The law also expands the circumstances under which the court may issue a standing criminal protective order to include situations involving violations against non-family or non-household members.

The law now makes it a Class A misdemeanor to maliciously disclose the location of an emergency shelter operated by a domestic violence agency without the written authorization of that agency.

Maple-sugaring immunity

Public Act No. 14-18 provides immunity to a landowner who permits persons to engage in maple-sugaring activities without charge.

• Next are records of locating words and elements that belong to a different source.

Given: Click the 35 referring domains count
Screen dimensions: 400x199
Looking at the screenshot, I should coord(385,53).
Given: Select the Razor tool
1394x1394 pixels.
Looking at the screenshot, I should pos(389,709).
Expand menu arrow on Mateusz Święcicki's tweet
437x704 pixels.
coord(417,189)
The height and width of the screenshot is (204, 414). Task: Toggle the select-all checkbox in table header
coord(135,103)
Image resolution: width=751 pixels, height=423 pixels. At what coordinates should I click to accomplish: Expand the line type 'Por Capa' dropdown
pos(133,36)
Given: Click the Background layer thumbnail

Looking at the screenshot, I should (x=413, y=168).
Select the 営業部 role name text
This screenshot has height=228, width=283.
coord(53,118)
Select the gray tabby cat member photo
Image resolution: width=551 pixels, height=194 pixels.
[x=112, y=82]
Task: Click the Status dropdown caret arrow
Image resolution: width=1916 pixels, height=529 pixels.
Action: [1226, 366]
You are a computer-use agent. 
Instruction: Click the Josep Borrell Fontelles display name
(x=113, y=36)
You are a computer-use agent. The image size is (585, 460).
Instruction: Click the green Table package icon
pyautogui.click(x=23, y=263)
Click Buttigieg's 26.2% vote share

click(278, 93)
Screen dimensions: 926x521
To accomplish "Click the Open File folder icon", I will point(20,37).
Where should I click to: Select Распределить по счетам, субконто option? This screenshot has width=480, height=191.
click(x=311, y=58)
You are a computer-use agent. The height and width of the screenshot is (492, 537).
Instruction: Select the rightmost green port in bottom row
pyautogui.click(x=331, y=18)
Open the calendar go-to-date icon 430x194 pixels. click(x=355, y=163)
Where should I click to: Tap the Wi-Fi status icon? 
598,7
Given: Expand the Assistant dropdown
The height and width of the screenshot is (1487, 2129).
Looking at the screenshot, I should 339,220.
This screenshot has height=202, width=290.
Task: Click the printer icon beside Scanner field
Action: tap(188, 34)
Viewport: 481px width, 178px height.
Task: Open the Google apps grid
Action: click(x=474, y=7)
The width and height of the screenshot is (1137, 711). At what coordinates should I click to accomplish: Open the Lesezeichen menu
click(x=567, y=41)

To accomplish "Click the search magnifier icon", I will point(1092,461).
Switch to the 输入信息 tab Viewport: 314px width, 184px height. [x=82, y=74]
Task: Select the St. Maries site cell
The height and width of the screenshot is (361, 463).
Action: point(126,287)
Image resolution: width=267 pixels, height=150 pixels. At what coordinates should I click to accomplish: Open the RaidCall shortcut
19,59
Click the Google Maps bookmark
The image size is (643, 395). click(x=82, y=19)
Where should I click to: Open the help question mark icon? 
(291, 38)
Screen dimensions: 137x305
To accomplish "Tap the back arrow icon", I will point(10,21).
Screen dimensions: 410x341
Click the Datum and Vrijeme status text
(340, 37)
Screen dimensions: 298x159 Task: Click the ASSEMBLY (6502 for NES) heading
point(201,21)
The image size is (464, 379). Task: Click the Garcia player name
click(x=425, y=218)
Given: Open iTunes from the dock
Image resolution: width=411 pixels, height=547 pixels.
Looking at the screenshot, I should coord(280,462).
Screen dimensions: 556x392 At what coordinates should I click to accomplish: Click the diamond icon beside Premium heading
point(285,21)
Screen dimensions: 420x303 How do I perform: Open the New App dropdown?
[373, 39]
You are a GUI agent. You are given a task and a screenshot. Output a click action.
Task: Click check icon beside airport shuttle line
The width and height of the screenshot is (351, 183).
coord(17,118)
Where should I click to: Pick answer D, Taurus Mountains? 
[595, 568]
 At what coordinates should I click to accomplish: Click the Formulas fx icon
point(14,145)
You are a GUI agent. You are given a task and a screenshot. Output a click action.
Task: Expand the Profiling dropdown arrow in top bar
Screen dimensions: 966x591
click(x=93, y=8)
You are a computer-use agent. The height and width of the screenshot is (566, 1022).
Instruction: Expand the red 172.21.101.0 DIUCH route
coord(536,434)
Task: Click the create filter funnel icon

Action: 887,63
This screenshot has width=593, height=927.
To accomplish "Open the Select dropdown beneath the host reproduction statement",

Under this law, any owner of land who invites or permits any person to enter the land or a part thereof to harvest firewood, with or without charge, or to enter the land or a part thereof to harvest fruits or vegetables or engage in maple-sugaring activities, without charge, shall not be liable for damages as a result of injury to such person when such injury arises out of the use of the land or out of the act of harvesting firewood, or harvesting fruits or vegetables, or engaging in maple-sugaring activities, unless the injury is caused by the owner’s failure to warn of a dangerous hidden hazard actually known to the owner.


Under Public Act No. 14-36, persons who are employed as lifeguards are allowed to receive certification in cardiopulmonary resuscitation (CPR) by the American Heart Association, the American Red Cross or the American Safety and Health Institute.